初めてお母様のお話をたくさん聞く事ができて嬉しかった。
私もお母様に会いたかったな。
お祖父様に言われたここでの3ヶ月は、とにかくまずは子爵邸で辛い生活を送ってきたのだから、のんびりとお祖父様とピクニックやお茶会をして子供らしく過ごすことだと言われた。
それから月に1度、医師の診察を受けること。もう元気だと伝えてもお祖父様は心配らしい。お祖父様の優しさが嬉しくて、思わずお祖父様に抱きつきお礼を言った。お祖父様も私から抱きしめられる事が初めてで驚いていたが、すぐに顔をふにゃふにゃにさせて喜んでくれて、ぎゅうぎゅうに抱きしめてくれた。
ここで3ヶ月過ごした後は、長兄や姉と同様にエル兄様と離れてローレンス伯父様、ロデリック伯父様、アリア叔母様の屋敷に滞在して、色々と学ぶ。
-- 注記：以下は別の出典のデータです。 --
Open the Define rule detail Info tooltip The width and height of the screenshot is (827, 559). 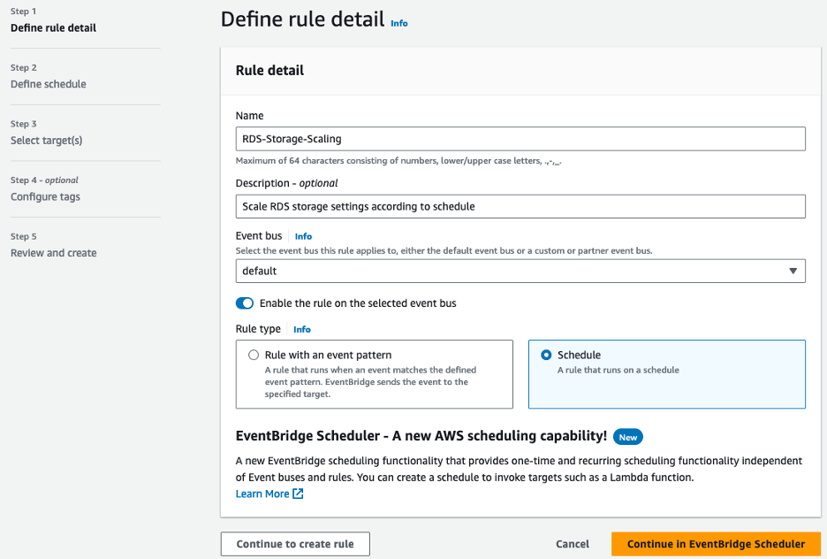tap(398, 23)
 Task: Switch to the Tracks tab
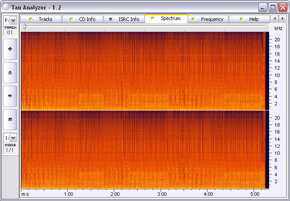pyautogui.click(x=41, y=19)
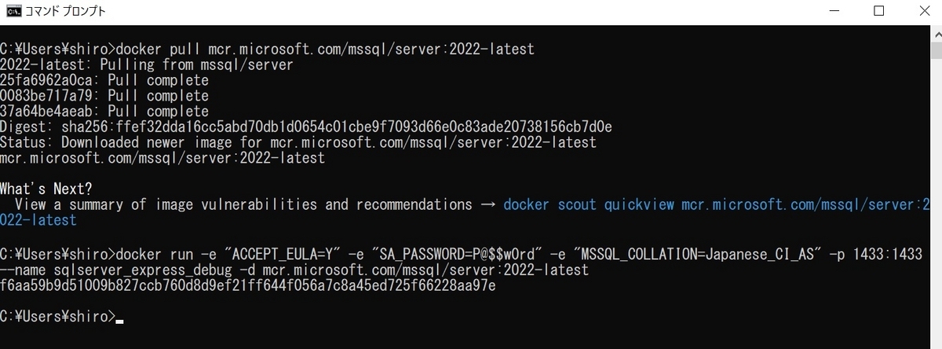942x349 pixels.
Task: Click the docker pull command line
Action: pos(267,49)

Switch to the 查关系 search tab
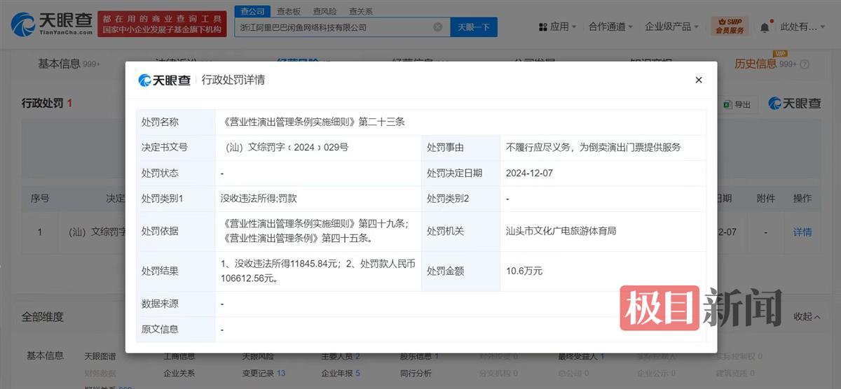361,11
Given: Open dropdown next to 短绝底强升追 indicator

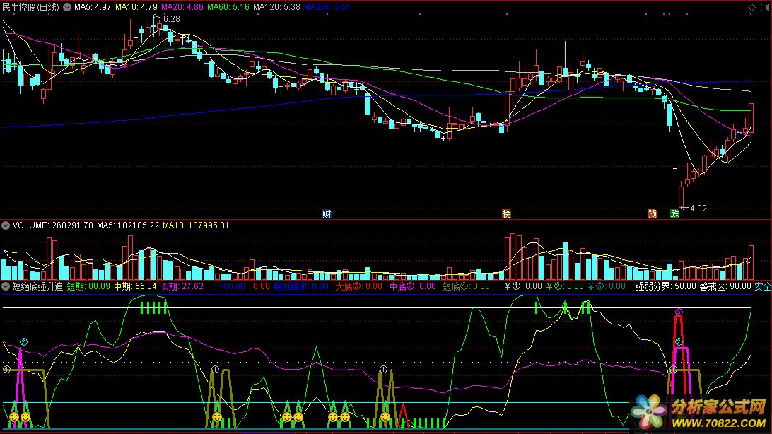Looking at the screenshot, I should point(6,287).
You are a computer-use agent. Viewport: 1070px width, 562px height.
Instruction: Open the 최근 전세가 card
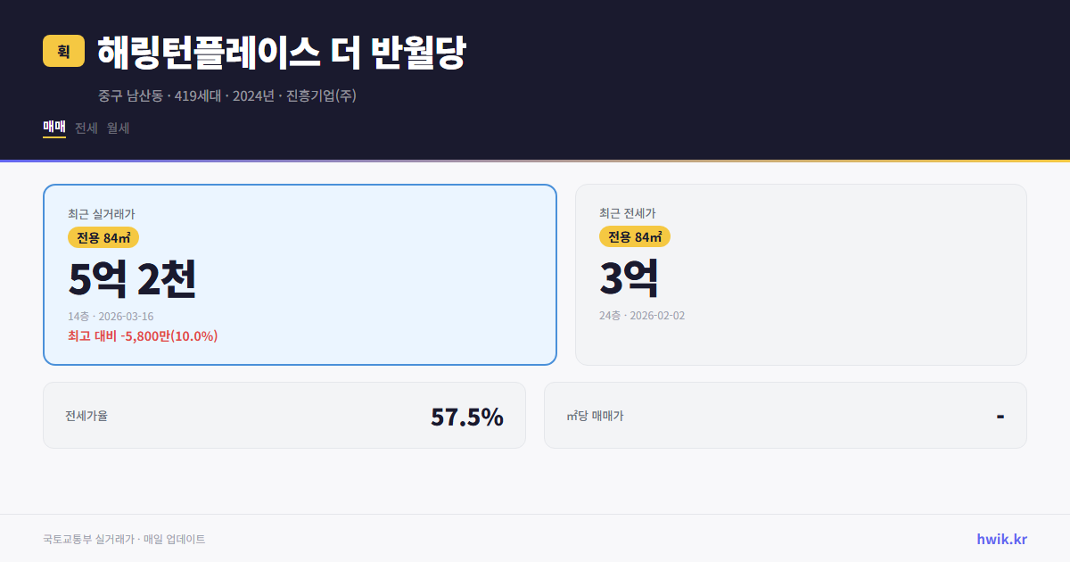(801, 274)
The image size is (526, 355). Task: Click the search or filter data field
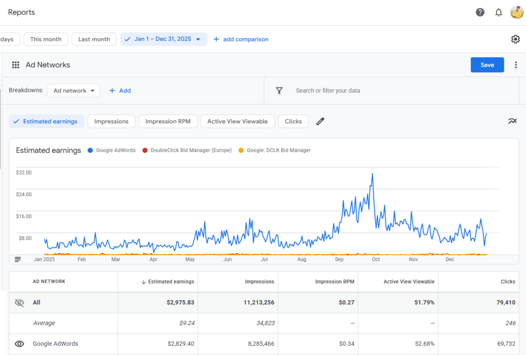(345, 90)
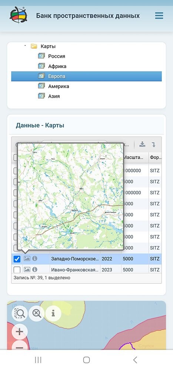Select Америка in the maps tree
This screenshot has height=370, width=173.
click(59, 86)
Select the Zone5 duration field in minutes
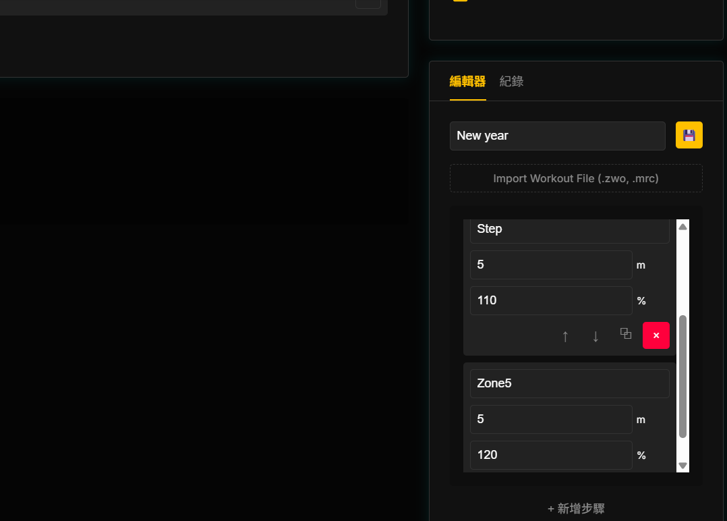This screenshot has width=727, height=521. click(550, 419)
そして最後に子爵邸に戻り、お父様としっかり話しなさいと言われた。
エル兄様と共に「わかりました」と返事をした。
次に、大人達の判断で長兄と姉との縁を切った事に対して謝罪されたが、それで良かったと伝えた。
泣いても、転んでも、話しかけてもこちらを見ることのなかった長兄。
顔を合わせれば、なぜ人殺しがここに住んでいるのかと言い続けた姉。
本当に辛かった。エル兄様がいなかったらどうなっていたのだろう。考えただけで身震いする。エル兄様は1つ年上なだけだから、私ができない事をエル兄様も同様にできない事がたくさんあったのに、それでもどうにかしようと必死に足掻いてくれた頼れる大好きな兄様だ。
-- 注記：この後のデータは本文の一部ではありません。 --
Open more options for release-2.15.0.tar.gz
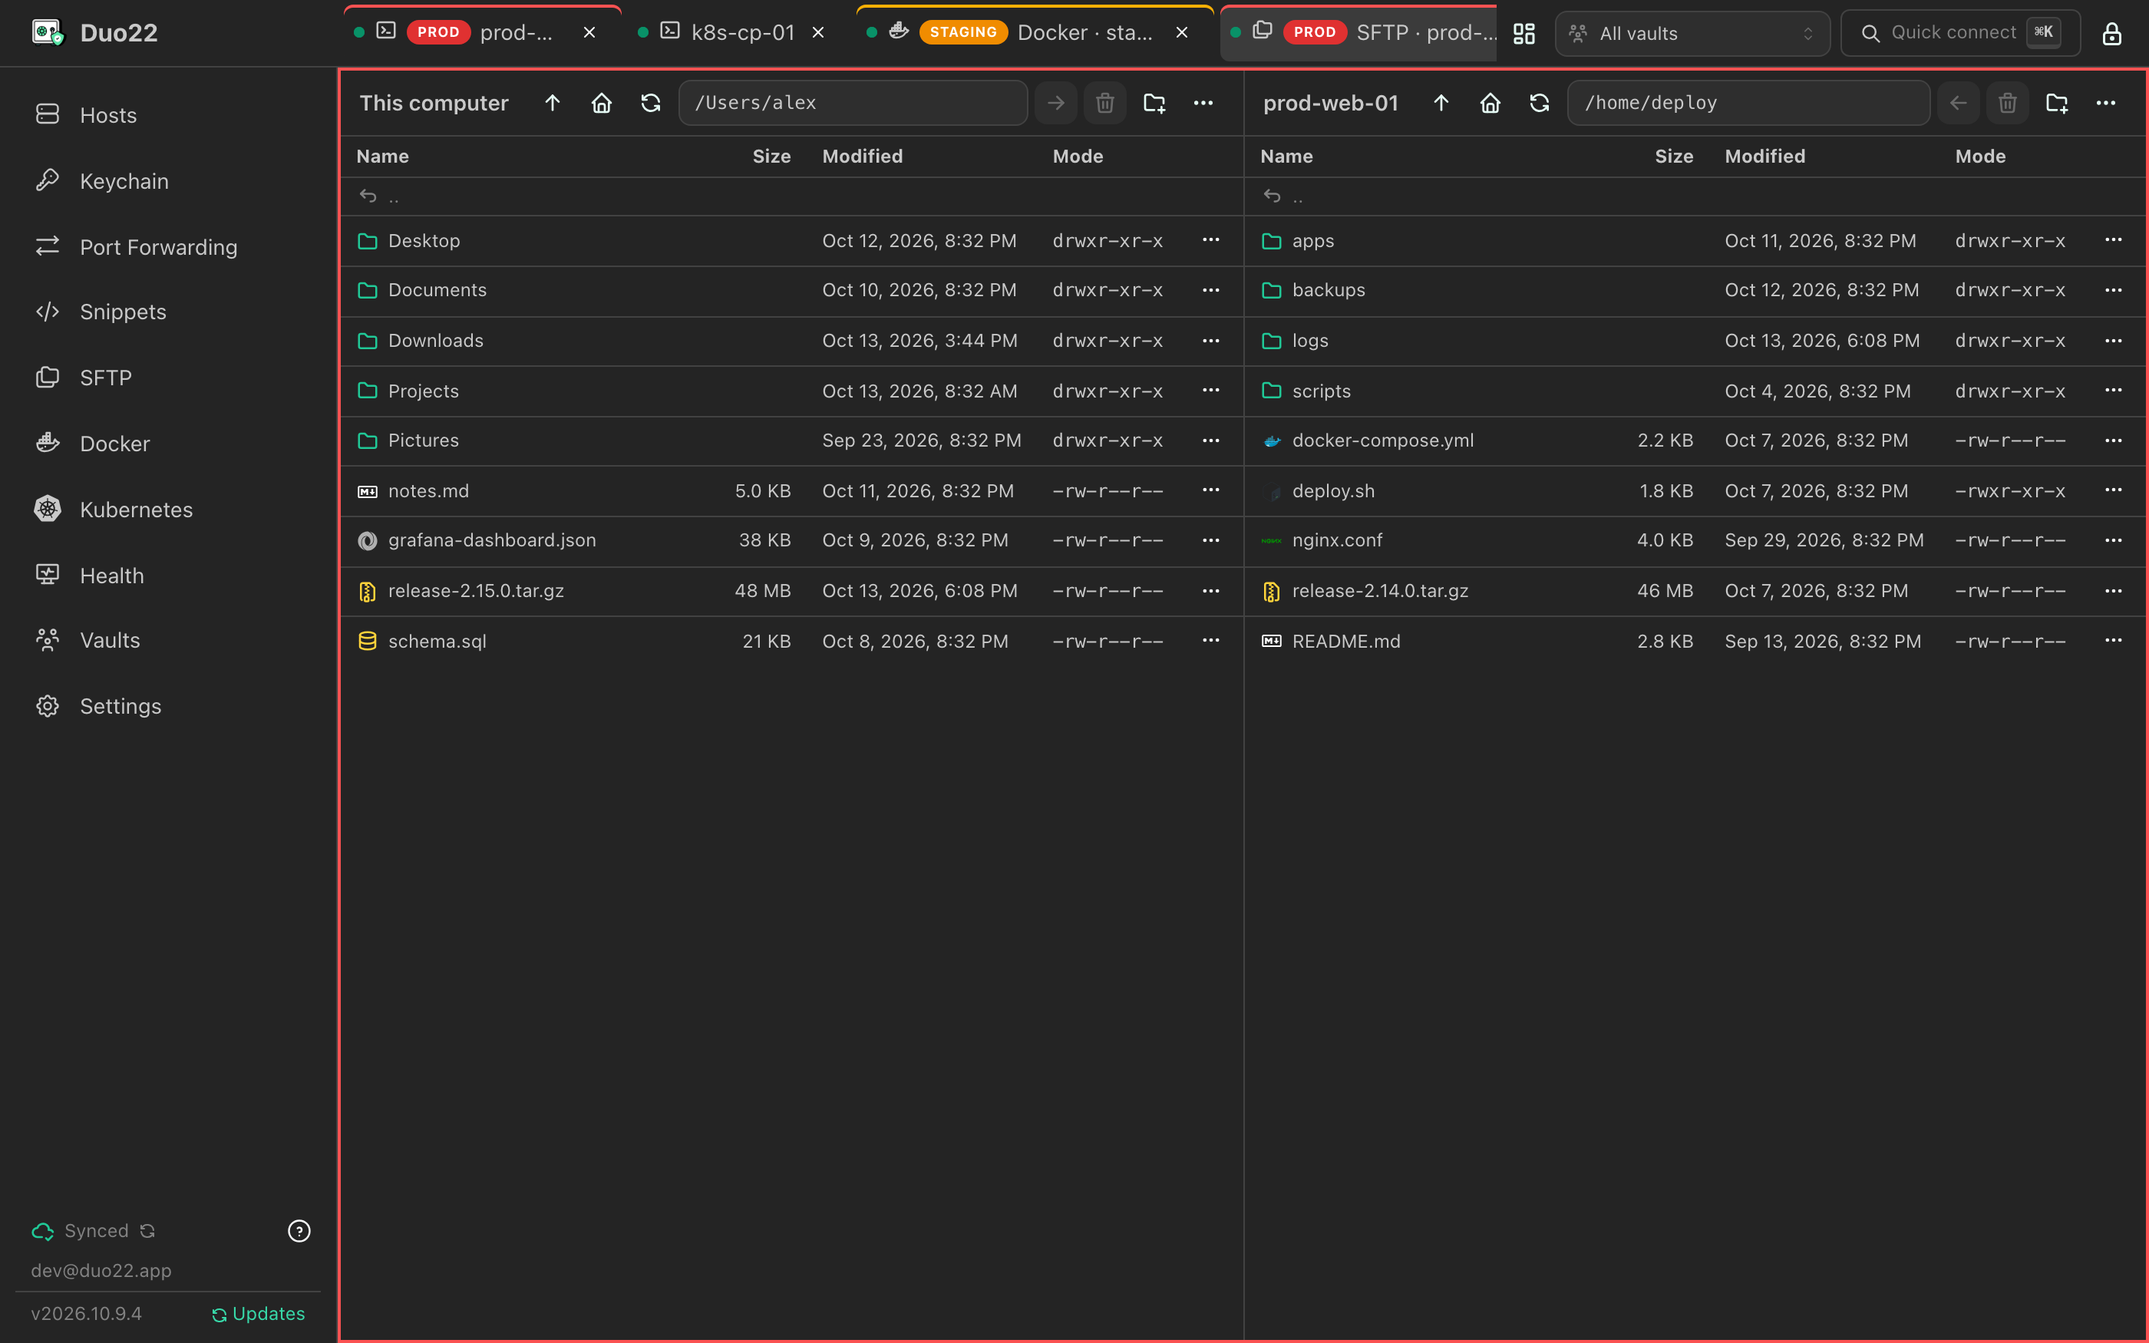 pyautogui.click(x=1210, y=591)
なんだか感情が高ぶり、思わずエル兄様にも抱きついたら、そうくると思っていなかったエル兄様は、抱きとめてくれはしたが、おーっとっとっとと何とか踏ん張っていたが、ついに体勢をくずして2人で床にコロコロと転がった。
その後、エル兄様と目を合わせ2人で笑った。
お祖父様があたふたして、「医者を呼べー」と叫んだのが面白くて、エル兄様と一緒に更に声をあげて笑った。
とてもスッキリした。
長兄と姉は、現陛下の子供の長男長女と一応同世代で従兄弟でもあるということで顔合わせのお茶会を王宮で行ったが、格の違いを見せつけられ、2人とも肩を落として帰ったらしい。
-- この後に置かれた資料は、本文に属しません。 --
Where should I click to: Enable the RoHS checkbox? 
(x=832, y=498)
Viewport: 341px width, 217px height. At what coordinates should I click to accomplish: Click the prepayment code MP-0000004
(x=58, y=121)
でも長兄はすぐに前を向き、ローレンス伯父様のもとでビシバシ鍛えられているらしい。
姉は「私は王妃になるのにどうして?」と3日ほど塞ぎこんでいたが、呆れたロデリック伯父様に部屋から引きずり出され、勉強三昧の生活を送っているらしい。
お祖父様に、この屋敷にいる間に私達も顔合わせをする予定だと聞いて驚いてしまった。
そんな話をされたからではないが、エル兄様と私はお母様と同じように色々と学びたいとお祖父様に伝えた。
1週間後、教師の先生が派遣され学ぶ事になったが、とても充実した時間となった。
お祖父様は
「最初の1週間しか儂の相手をしてくれなかった」
しくしくと自分で言いながら、泣きマネをするのがとても可愛いかった。お祖父様と私達の時間もちゃんとあり、今までできなかったお祖父様のお膝の上に乗って一緒に本を読みたいと甘えてみたり、おそるおそるこの前出たお菓子をまた食べたいとおねだりしてみたり、お祖父様と一緒に寝たいとわがままを言ってみたり、お祖父様と手を繋いで、歌を歌いながらピクニックに出かけたりと、とても楽しく幸せな時間を過ごした。
それをたまにお父様がこっそりと覗いていたのは、エル兄様も私も分かっていたが、気づかないフリを続けた。
だってエル兄様と私はまだお父様を許せていないのだ。
お祖父様と私達が楽しく過ごしているところを、こっそり覗いて涙ぐんでいるお父様にも気づいていて、それをエル兄様と私が無視している事にも気づいていたお祖父様は、
「がははははっ」
お腹を抱えて笑っていて
「良いぞ2人とも。簡単に許すな、じらせじらせ」
エル兄様と私に、こっそりと言ったお祖父様に私達はこくりと頷いた。